3 Min Read
VANCOUVER, British Columbia (Reuters) - An inquiry into the death of a Polish immigrant at the hands of Canadian police fell into disarray on Friday when the government admitted it failed to disclose potentially damaging evidence.
Inquiry head Thomas Braidwood, a retired judge, called the failed disclosure "appalling" and ordered the inquiry put on hold until September 22, so that witnesses can be recalled. Lawyers had been scheduled to begin closing arguments on Friday.
A tearful government lawyer said she had found a Royal Canadian Mounted Police e-mail that appears to contradict statements made by RCMP officers about the night Robert Dziekanski died at Vancouver International Airport in 2007.

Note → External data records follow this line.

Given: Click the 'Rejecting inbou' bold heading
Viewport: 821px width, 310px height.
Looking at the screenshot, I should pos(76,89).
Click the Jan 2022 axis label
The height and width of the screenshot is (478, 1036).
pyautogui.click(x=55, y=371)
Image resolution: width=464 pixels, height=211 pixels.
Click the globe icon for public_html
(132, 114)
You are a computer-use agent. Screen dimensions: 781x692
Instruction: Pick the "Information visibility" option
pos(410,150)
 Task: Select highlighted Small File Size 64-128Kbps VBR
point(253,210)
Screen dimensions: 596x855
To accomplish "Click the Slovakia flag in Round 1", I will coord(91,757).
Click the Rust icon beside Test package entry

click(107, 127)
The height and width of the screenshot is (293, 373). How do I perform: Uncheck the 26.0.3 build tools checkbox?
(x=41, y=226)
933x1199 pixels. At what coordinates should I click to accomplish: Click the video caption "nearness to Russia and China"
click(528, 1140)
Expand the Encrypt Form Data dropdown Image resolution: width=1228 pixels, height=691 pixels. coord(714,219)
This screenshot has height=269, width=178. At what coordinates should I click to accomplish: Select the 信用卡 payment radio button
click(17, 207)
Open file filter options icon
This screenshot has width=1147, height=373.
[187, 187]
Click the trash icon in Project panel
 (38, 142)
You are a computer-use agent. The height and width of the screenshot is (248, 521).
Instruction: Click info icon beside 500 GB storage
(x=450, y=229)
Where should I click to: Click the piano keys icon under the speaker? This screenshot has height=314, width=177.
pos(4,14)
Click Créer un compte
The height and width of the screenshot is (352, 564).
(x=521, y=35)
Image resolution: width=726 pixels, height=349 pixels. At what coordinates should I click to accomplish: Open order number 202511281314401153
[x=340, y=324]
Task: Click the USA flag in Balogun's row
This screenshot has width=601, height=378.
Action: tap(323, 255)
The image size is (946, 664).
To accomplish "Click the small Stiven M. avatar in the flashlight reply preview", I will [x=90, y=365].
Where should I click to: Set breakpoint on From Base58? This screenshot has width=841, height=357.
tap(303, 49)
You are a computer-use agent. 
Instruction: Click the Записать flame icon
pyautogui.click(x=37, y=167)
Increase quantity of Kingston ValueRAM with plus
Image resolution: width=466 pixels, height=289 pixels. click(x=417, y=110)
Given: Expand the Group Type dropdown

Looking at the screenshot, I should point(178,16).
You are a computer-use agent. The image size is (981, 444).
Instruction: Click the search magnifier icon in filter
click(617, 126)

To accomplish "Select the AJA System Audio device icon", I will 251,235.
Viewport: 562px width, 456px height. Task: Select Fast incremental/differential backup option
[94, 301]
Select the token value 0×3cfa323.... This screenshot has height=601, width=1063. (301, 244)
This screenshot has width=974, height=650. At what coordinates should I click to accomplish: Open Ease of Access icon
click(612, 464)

The four officers had testified they never discussed using a Taser stun gun on Dziekanski before confronting him, but the e-mail from the RCMP's internal investigation in 2007 indicated that use of the weapon was planned in advance.
Attorney Helen Roberts said she did not receive a copy of the e-mail until April, which was after the officers had already started to testify, and failed to read the message until this week.
A lawyer for one of the officers said the e-mail was based on wrong information.
Dziekanski, who was in the process of immigrating to Canada, where his mother lives, died after he was repeatedly jolted by a police stun gun, although the exact cause of his death has never been determined.
An amateur video of the incident received international publicity and raised controversy in Canada over police use of the electronic weapons, which are intended to disable victims and to be a safer alternative to firearms.
The controversy prompted the province of British Columbia to order the inquiry.
Police, who were called to a airport following a report of a drunk and disruptive man, initially said Dziekanski was stunned twice and had to be wrestled to the ground.
Evidence presented at the inquiry showed he was actually jolted five times, with some jolts coming after he fell to the ground in pain.
Braidwood is expected to issue reports about the conduct of the police and about the general safety of the weapons made by TASER International.